I found Grief in the entrance way to the rooms. I reached out my hand to shake his. "Thanks, Grief. For everything."
"It was nothing at all, sir," he said. I asked him to give me a portal to the outside world and he obliged. I seemed to be in the same wooded area as before. I hopped on Harx and we flew away, searching for some town on which to test my new powers. Stewart, I knew, had to be stopped. It wasn't so much about the apocalypse, but rather the fact that he was getting more and more evil with every passing day. He'd already killed millions of innocent people, and the only problem was that I wasn't strong enough to stop him anymore, which meant I'd have to work with Zach, and probably Alex too, to take him down. But that would have to wait, too. There was way too much work to do as it was.
My whole body was sore. It was strange, feeling this sort of soreness. It came from the muscles which had just started to form on my body because of all my training. These were my muscles, not some magical power, not hand-me-downs from my uncle. It hurt getting them, but it was worth it.
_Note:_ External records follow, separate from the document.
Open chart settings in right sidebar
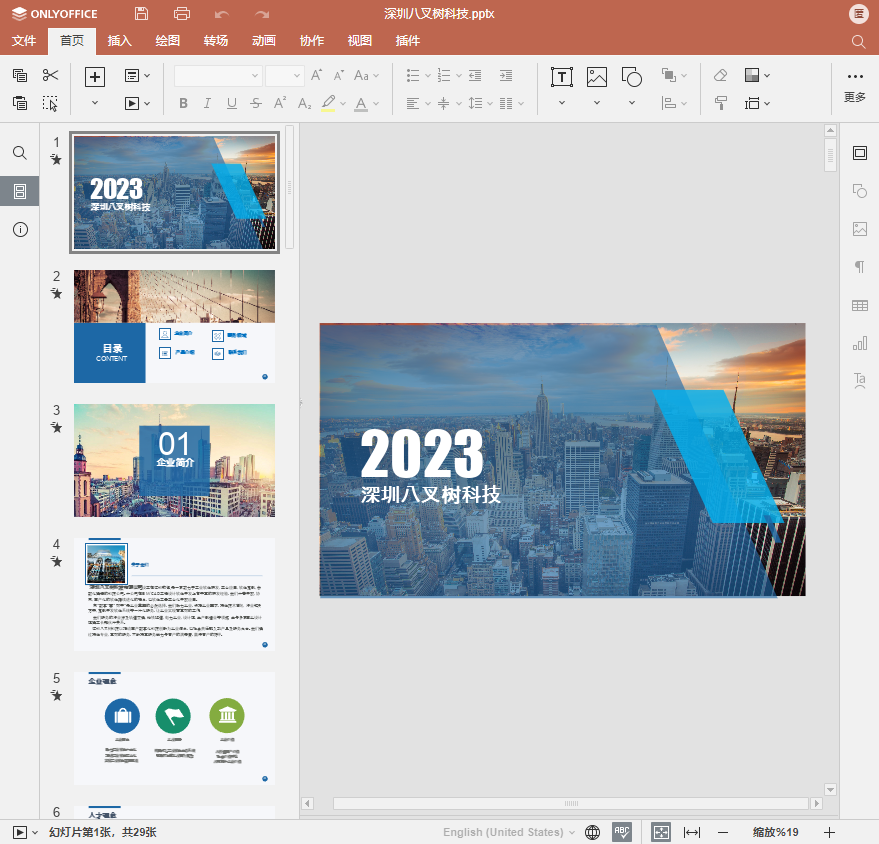Image resolution: width=879 pixels, height=844 pixels. point(859,343)
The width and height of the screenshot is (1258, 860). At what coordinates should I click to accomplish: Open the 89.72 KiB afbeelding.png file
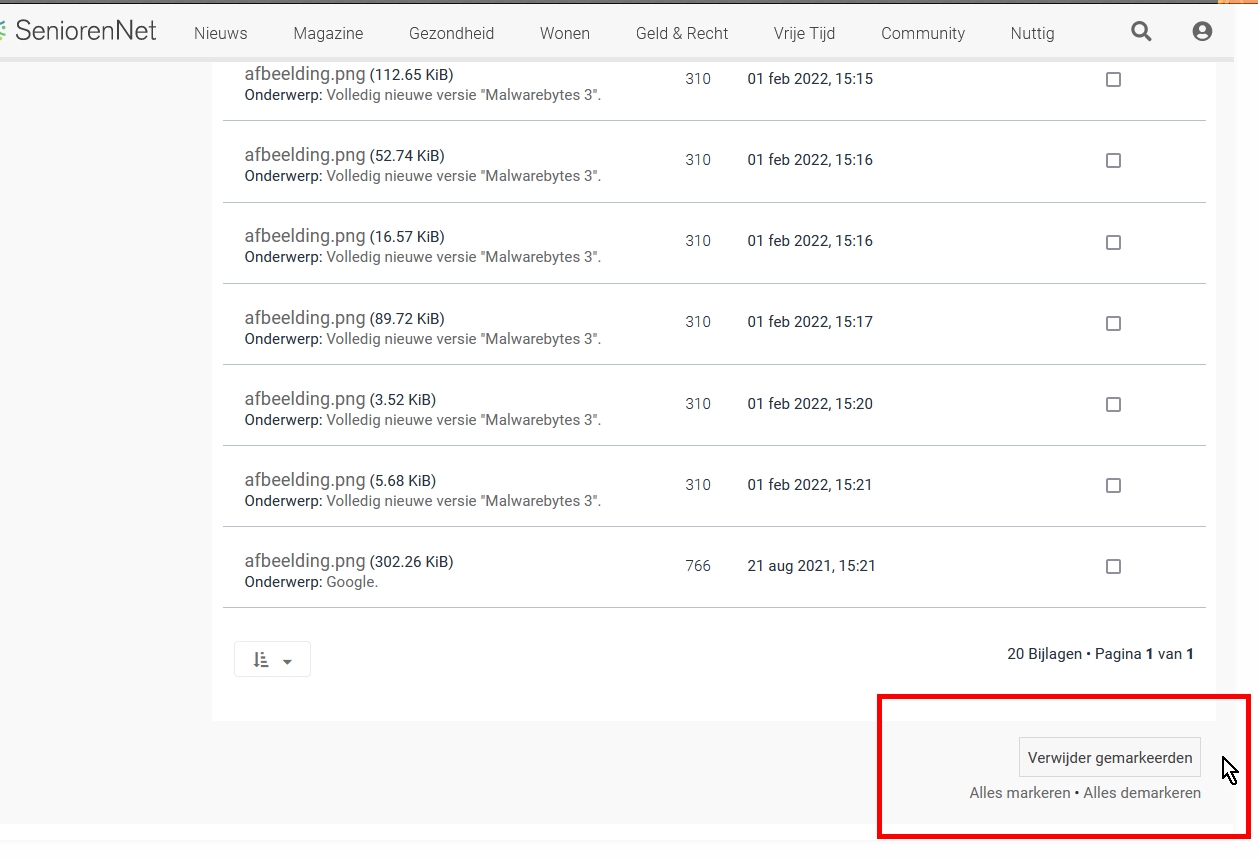click(x=304, y=318)
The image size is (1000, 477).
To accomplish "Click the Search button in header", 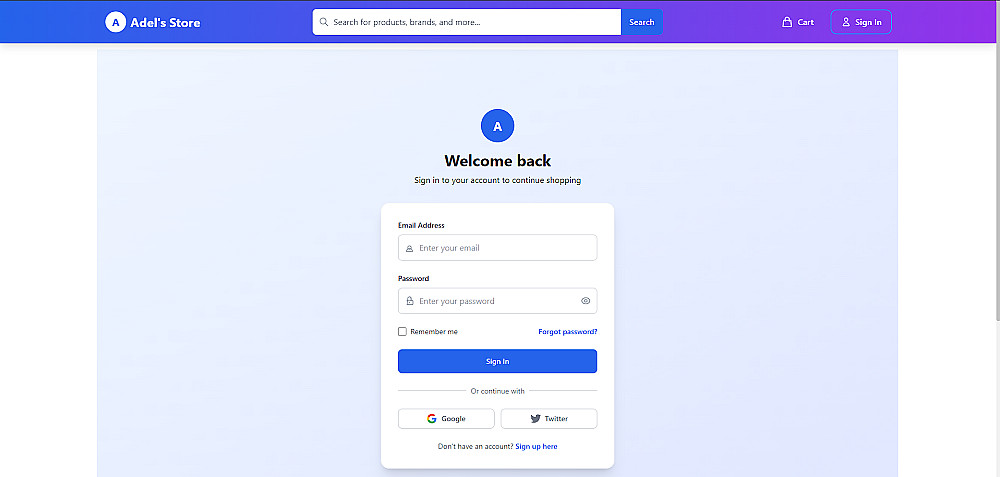I will (x=642, y=22).
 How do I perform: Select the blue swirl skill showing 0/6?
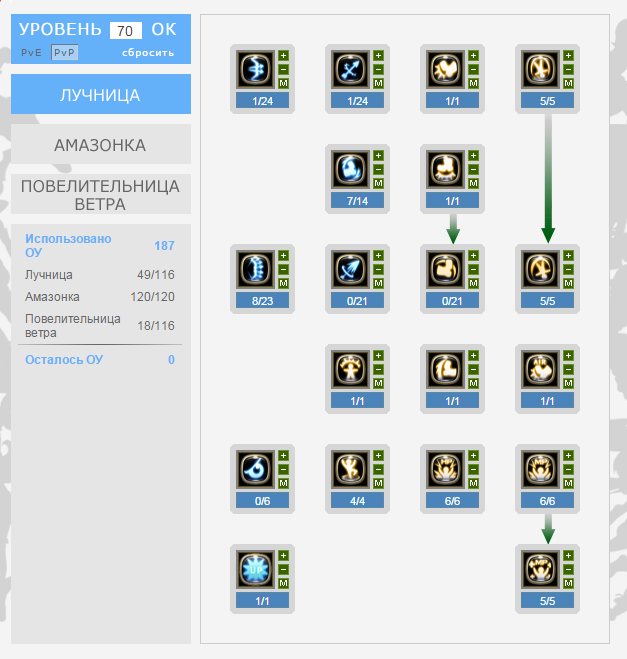pos(255,469)
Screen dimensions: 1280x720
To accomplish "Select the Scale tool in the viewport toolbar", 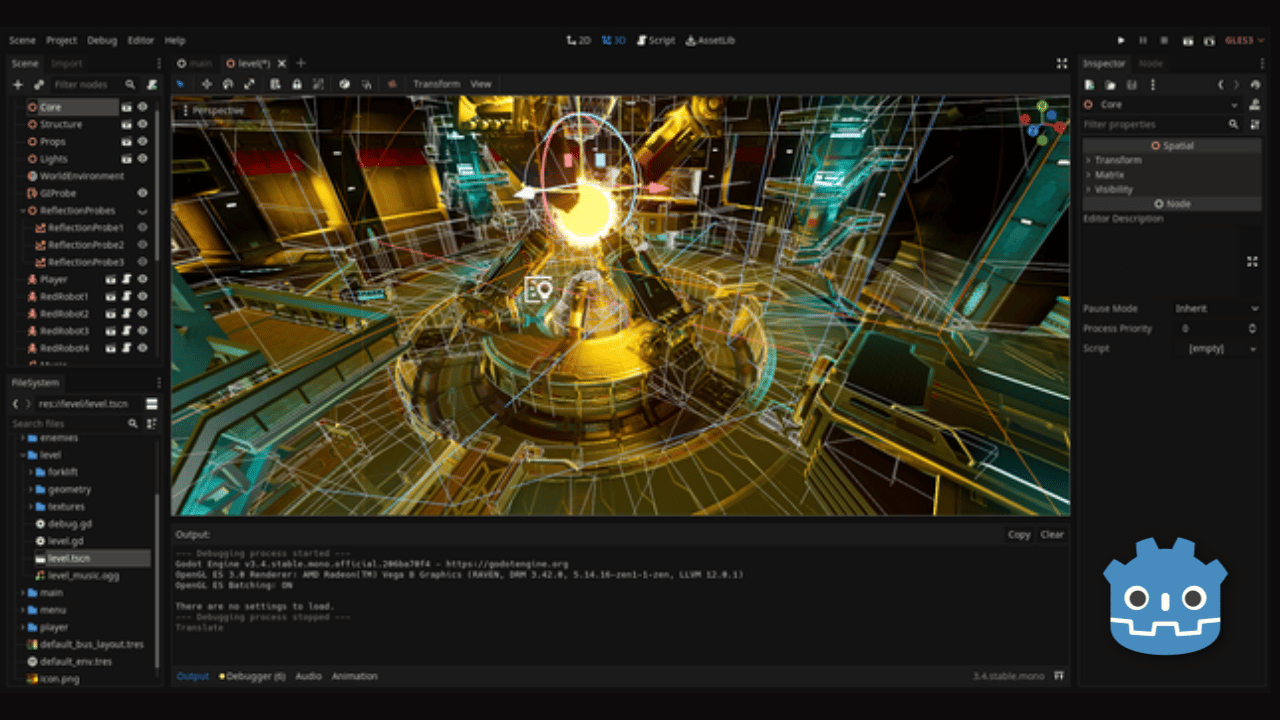I will (x=250, y=84).
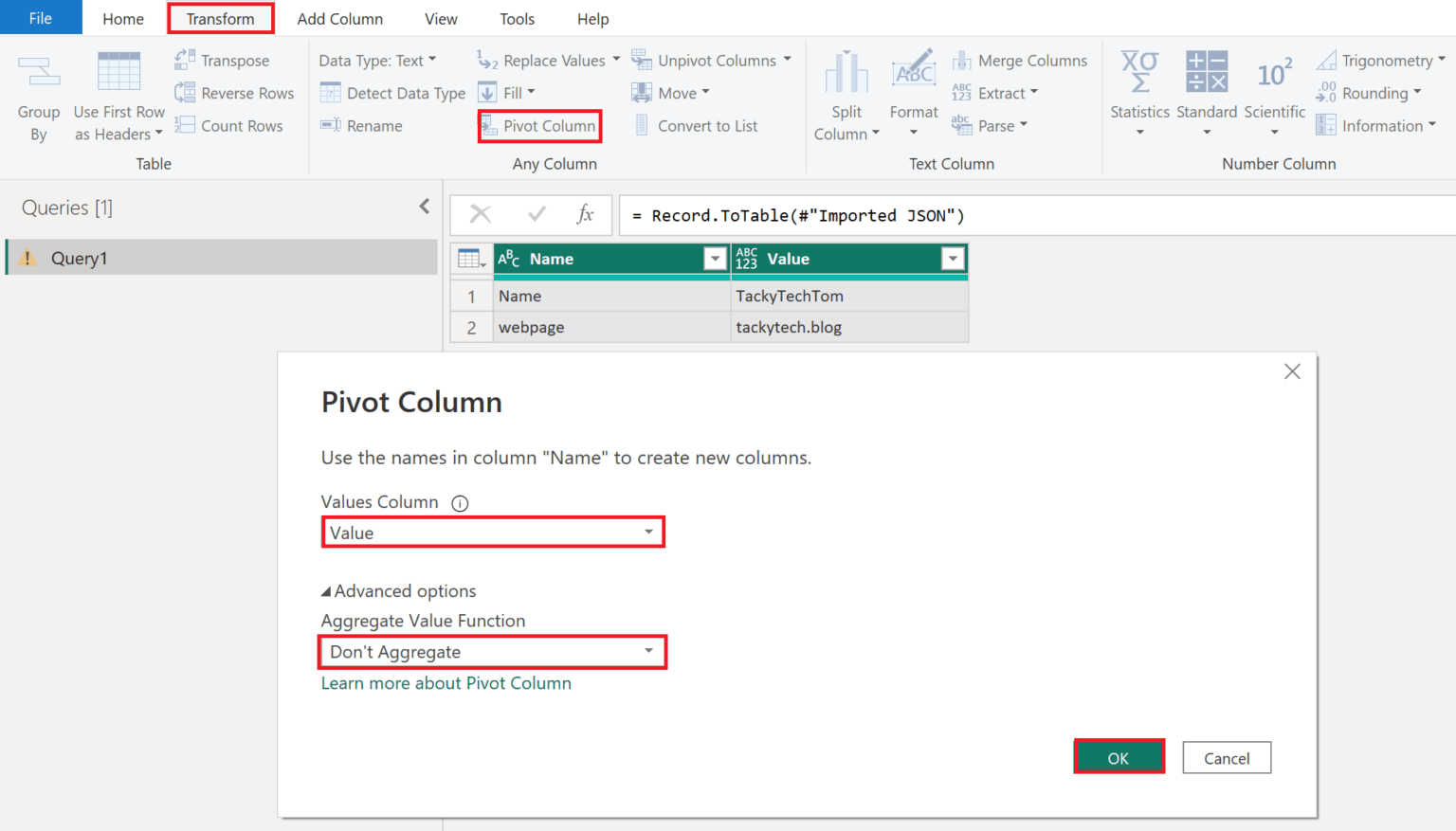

Harx and I stopped in the first town we got to, which turned out to be a small town in Alabama. Hmm, I guess that means hell really is in Alabama. We stopped and I told him to go hide--Griffins are hard to explain. I didn't like the idea of ruining an entire town's crops--There didn't need to be anymore death, but I had a plan in mind. It had been a long time since I'd had anything tasty to eat, and I thought if God wanted me to be pestilence, I was going to have some fun with it. I walked into the first house I saw.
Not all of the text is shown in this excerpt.